Newly available from Special Collections and Archives are nine oral histories about VCU students in the Civil Rights movement. Video files of the interview are available online.

The Virginia Student Civil Rights Committee (VSCRC) was a short-lived, integrated civil rights organization, whose membership included students from colleges across Virginia.

In 2015 and 2016, nine members of the VSCRC gave interviews detailing their work with the organization and with the Civil Rights movement in general, in a project spearheaded by VCU professor Brian Daugherity. The Virginia Student Civil Rights Committee Oral History collection can be accessed online through the finding aid.

According to the Finding Aid prepared by Special Collections and Archives:

The Virginia Student Civil Rights Committee (VSCRC) grew out of a December 1964 conference, organized by Student Nonviolent Coordinating Committee (SNCC). Although the committee evolved from a SNCC sponsored event, the VSCRC was not formally or officially affiliated with any other organizations. The purpose of the VSCRC was to increase communications among black and white college students involved in the civil rights movement in Virginia by holding monthly meetings of the elected representatives from participating colleges and universities. The original members realized that they did not have to go into the Deep South to encounter the major civil rights violations as there were many problems in the Commonwealth of Virginia, particularly in the more rural counties of Southside Virginia. The committee planned for a conference in the spring of 1965 and assigned people to research and plan for a summer project in Virginia. The committee ultimately focused on empowering local people and groups in Southside to make changes in their own communities themselves.

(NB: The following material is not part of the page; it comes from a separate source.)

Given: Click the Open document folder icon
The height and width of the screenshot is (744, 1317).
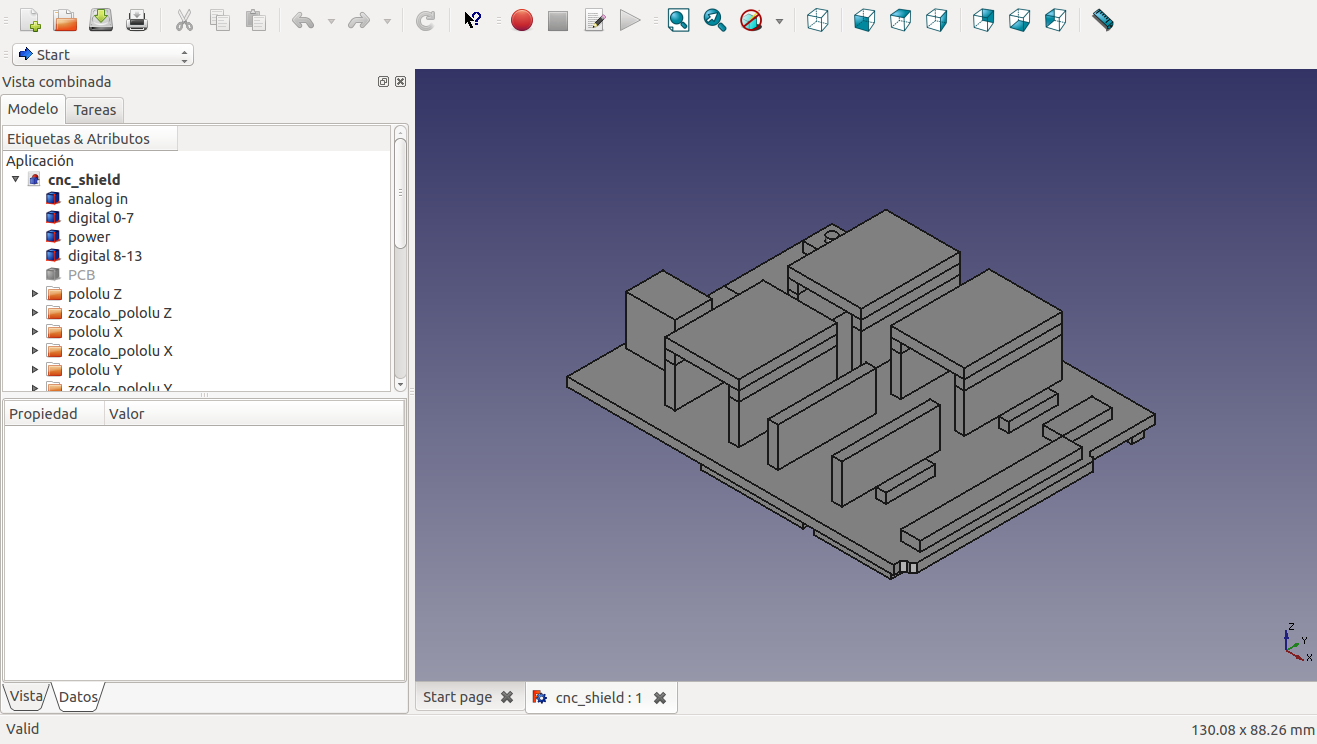Looking at the screenshot, I should point(65,20).

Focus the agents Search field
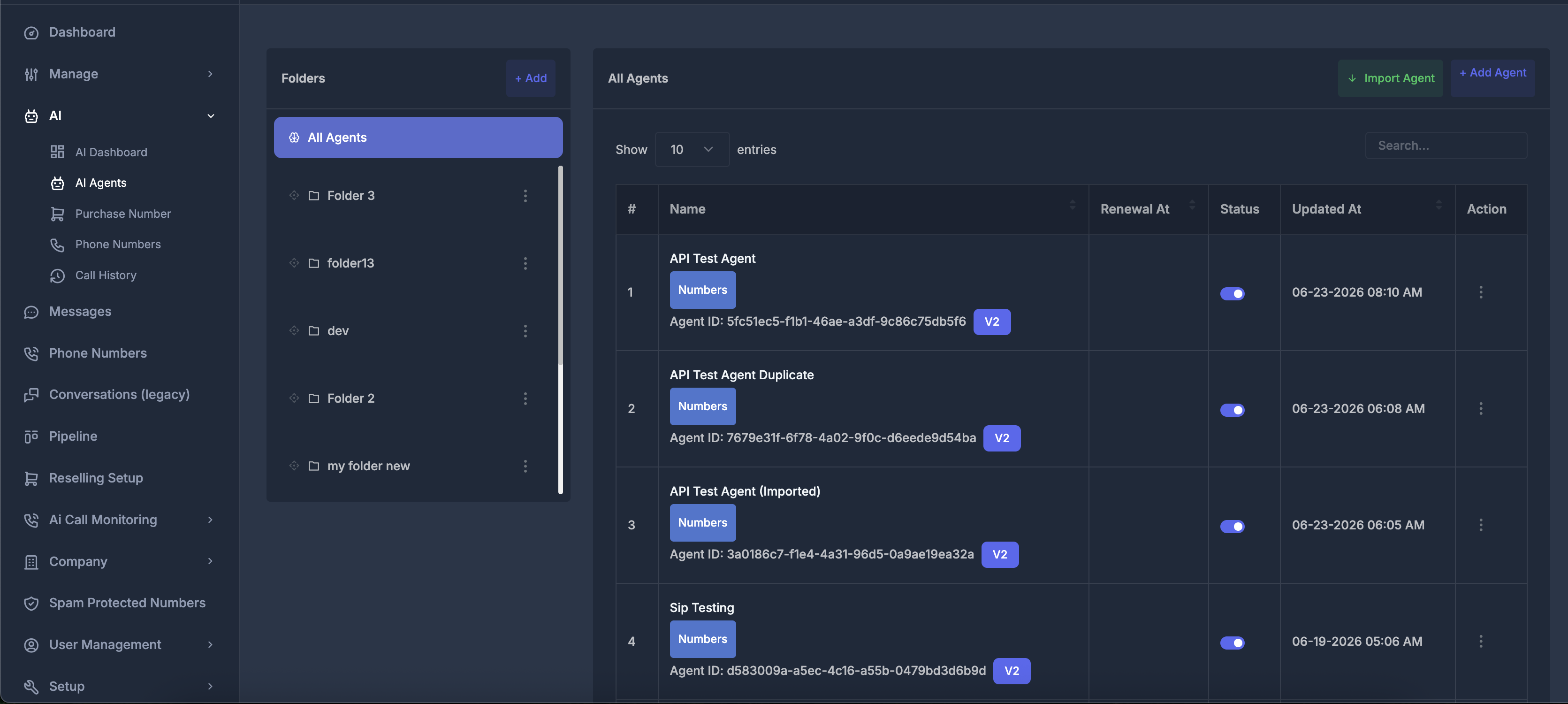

The leadership of the VSCRC felt there was not enough focus on local, people-oriented, and self-led organizing. They decided to focus on Virginia’s 4th Congressional District, working in six Southside counties to empower local Black residents to work for change. They were encouraged to demand better services from their city and local government, to advocate for the desegregation of businesses and community groups, and to register Southside residents to vote.

White supremacists and the local Klan noticed the VSCRC’s work and attempted to intimidate or threatened the civil rights activists. Despite this, the VSCRC prevailed, successfully forging ties with the Southside community. Their success was short-lived. Differences of opinions among the membership and ideological disagreements about the escalating war in Vietnam and the emergence of black-power groups like the Black Panthers divided the VSCRC. The changing membership further damaged group cohesiveness and the VSCRC disbanded in 1966.